Containers-roadmap: [EKS] [CRI]: Support for Containerd CRI

Created on 5 Jun 2019 · 31Comments · Source: aws/containers-roadmap

Tell us about your request
What do you want us to build?
Support for Containerd CRI

Which service(s) is this request for?
EKS

Tell us about the problem you're trying to solve. What are you trying to do, and why is it hard?
Currently, EKS nodes run dockerd. Containerd is a popular CRI that is more efficient.

Are you currently working around this issue?
How are you currently solving this problem?
AL2 nodes fail when containerd is installed.

Additional context
Anything else we should know?
This will enable customers customise and configure kubelet parameters to select their preferred Container Runtime.

Attachments
If you think you might have additional information that you'd like to include via an attachment, please do - we'll take a look. (Remember to remove any personally-identifiable information.)

EKS

Source

paavan98pm

👍89

Most helpful comment

EKS/Fargate uses the containerd runtime, so that is a production ready option today.

Our plan for containerd on worker nodes is to add official EKS support for Bottlerocket, once the project graduates from a public preview.

Bottlerocket is a Linux based operating system purpose-built to run containers. We encourage you to try out the public preview and leave any feedback on the GitHub project. You can learn more about Bottlerocket here.

mikestef9 on 9 Jul 2020

👍15

All 31 comments

No updates in past 2 months, even no acknowledgement. This looks bad.

rverma-nikiai on 3 Aug 2019

👍2

Yep, time to think about it right?

lgg42 on 9 Aug 2019

We're excited to support containerd, too. We are making sure that we have the right test, security, and release tools in place before we officially recommend it to our customers.

It would be useful to know if folks have specific thoughts about how the runtime should be configured:

Should we install both docker-ce and containerd in the AMI? Should both start automatically upon instance launch?
Do customers want to use a runtimeClassName config to pick a runtime dynamically?

jtoberon on 23 Aug 2019

👍4

Great @jtoberon. If there is just one AMI, then both runtimes with runtimeClassName sounds like a good transition plan. But for us the end goal is for the cluster/AMIs to be docker-free; the past grief caused by the unstable development practices, the kitchen-sinking of swarm, the ‘moby’ mess and other junk changes make us wary of that upstream project, we are ready to leave it behind.

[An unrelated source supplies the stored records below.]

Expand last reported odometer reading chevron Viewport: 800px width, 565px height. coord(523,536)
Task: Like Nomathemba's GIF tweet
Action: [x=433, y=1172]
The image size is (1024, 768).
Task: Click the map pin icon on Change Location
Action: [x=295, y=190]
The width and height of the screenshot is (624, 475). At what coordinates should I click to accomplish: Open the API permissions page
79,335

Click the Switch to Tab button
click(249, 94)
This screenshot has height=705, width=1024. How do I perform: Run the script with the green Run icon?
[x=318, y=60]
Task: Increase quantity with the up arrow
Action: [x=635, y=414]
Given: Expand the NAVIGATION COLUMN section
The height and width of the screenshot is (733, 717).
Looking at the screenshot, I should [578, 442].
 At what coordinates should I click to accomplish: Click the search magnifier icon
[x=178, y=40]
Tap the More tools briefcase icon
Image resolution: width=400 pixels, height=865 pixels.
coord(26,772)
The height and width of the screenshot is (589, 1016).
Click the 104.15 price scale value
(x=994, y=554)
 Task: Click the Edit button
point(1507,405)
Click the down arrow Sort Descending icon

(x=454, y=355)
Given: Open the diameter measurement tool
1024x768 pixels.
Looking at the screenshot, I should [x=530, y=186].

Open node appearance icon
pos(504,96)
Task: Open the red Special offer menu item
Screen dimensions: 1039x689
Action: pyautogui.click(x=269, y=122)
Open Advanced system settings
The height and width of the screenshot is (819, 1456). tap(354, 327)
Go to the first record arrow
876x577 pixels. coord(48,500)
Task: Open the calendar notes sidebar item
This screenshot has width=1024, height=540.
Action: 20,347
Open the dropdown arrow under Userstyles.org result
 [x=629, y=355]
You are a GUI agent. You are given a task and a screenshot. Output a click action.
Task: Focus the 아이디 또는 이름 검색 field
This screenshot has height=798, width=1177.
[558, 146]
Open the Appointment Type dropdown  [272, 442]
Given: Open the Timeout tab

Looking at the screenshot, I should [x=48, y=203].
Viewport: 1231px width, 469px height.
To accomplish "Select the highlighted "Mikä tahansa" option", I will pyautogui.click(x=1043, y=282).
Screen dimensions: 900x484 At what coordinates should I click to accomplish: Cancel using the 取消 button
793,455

whereisaaron on 23 Aug 2019

:+1: to being able to run both runtimes with runtimeClassName. Is there a ETA for the support?

owenthereal on 12 Sep 2019

Is it as simple as making changes to the worker nodes AMI https://github.com/awslabs/amazon-eks-ami to run containerd? Or are the masters/control-plane also in need of changes?

edify42 on 13 Sep 2019

Yes, we intend to change that AMI build to install the containerd software.

To support that change, we need to do a bunch of other things. Here are a few examples:

Build the containerd binary into the Amazon Linux yum repositories.
Establish a process for learning about and responding to embargoed CVEs in any new software that we build.
Do performance testing to make sure we understand the performance implications of this runtime change for our customers.
Set up automated tests to ensure that all of the software that we package for our customers continues to work together over time.

jtoberon on 16 Sep 2019

👍9

Thanks @jtoberon yes I imagine it is not trivial. And I expect it will need a healthy period of 'developer preview' too.

One other possible chore for your list is ensuring the container logging and log rotation works well, and that you have a solid fluentd/cloudwatch configuration. Since that works quite differently for containerd compared to dockerd.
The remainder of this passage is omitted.